Miller's opening number in Pippin was "Magic To Do," and it's hard not to wonder if, along with plenty of hard work, there's a mite of magic in the actress' lightning-fast ascent from student to star.

Even Miller herself points out a bit of kismet in her early career.

"After 'Sister Act' in Atlanta, before I got called for the London production," she recalls, "I moved to New York for the first time, and the first thing I booked was a 30-episode role on 'All My Children,' which was my mother's favorite program when I was growing up. Susan Lucci was one of the first actresses I was aware of."

Miller's mother, a Baptist minister in the small town of Pageland, South Carolina, strongly encouraged her daughter to sing in church.

"I was actually a little shy as a girl," Miller reflects, acknowledging that singing for God was presented to her as an offer she couldn't refuse.

Watching the movie version of "Annie" on television at age 10, Miller felt whatever sense of performance anxiety she had left drop away.

"What those kids are doing on the screen," she remembers telling her mother, "That's what I want to do!

"There wasn't really any theater in our town," said Miller, "but I went to summer camps at the South Carolina Governor's School for the Arts." For her last two years of high school, Miller boarded at the school, and graduated to a full scholarship.

"We trained like athletes at CMU," she says, praising her education as readying her for both the fast pace of her career and the ability to work in a range of media.

Last year, Miller filmed a PBS "American Songbook" special. Since 2014, she has played press coordinator Daisy Grant on the CBS series "Madam Secretary."

"I started in theater and will always go back," Miller says. "But I also love the challenge of working in a different realm, that smaller scale and space where you have to pull it back and let the camera stare into your soul. Playing to the camera is so internal. It's as if you have to show that you have a secret, but not show the secret itself.

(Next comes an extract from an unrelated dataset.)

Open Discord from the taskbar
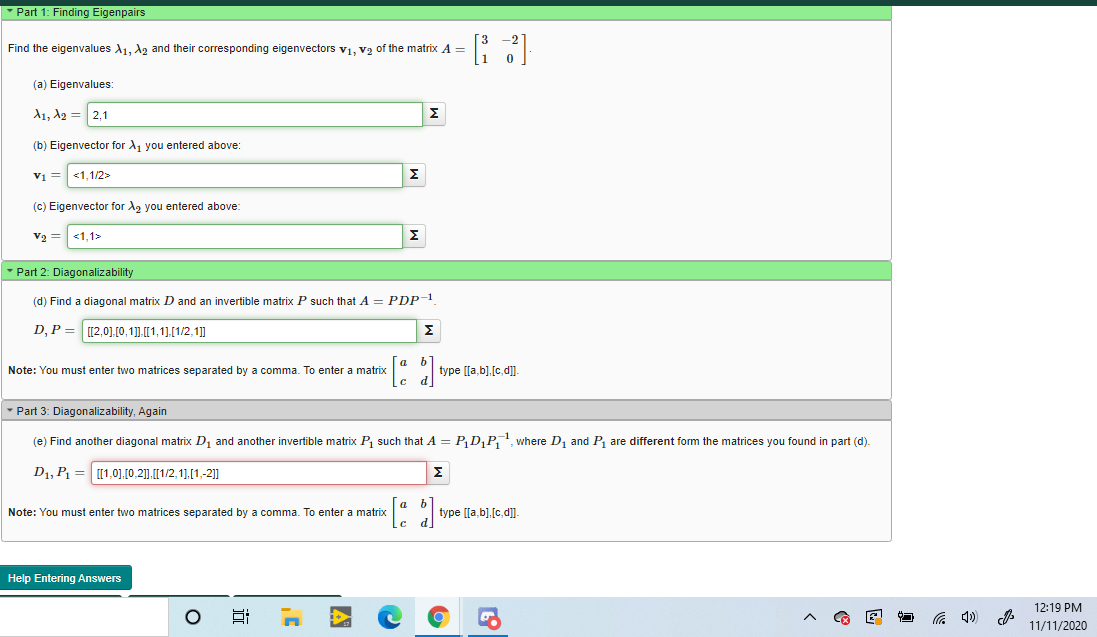tap(487, 617)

"Working on a series, it's also interesting to keep learning more about my character as new episodes are written," she added. "I might have played an earlier scene differently if I'd known something I found out later. But I have to keep it all believable as part of the same character."

Less appealing, Miller says, is the stop and start nature of filming.

"You have to keep jumping in and out of character," she said. "On stage you get to be the character without interruption, and you also know that character inside and out. Your character can deepen over time, but you know what she is going to do over the arc of the show."

In seeking her opportunity to originate a stage lead rather than taking on a role strongly linked to another actor like Goldberg or Vereen, Miller nonetheless points to Deloris and the Leading Player as models.

"I think it's great to take on parts with such power. I love giving young women these strong characters to see."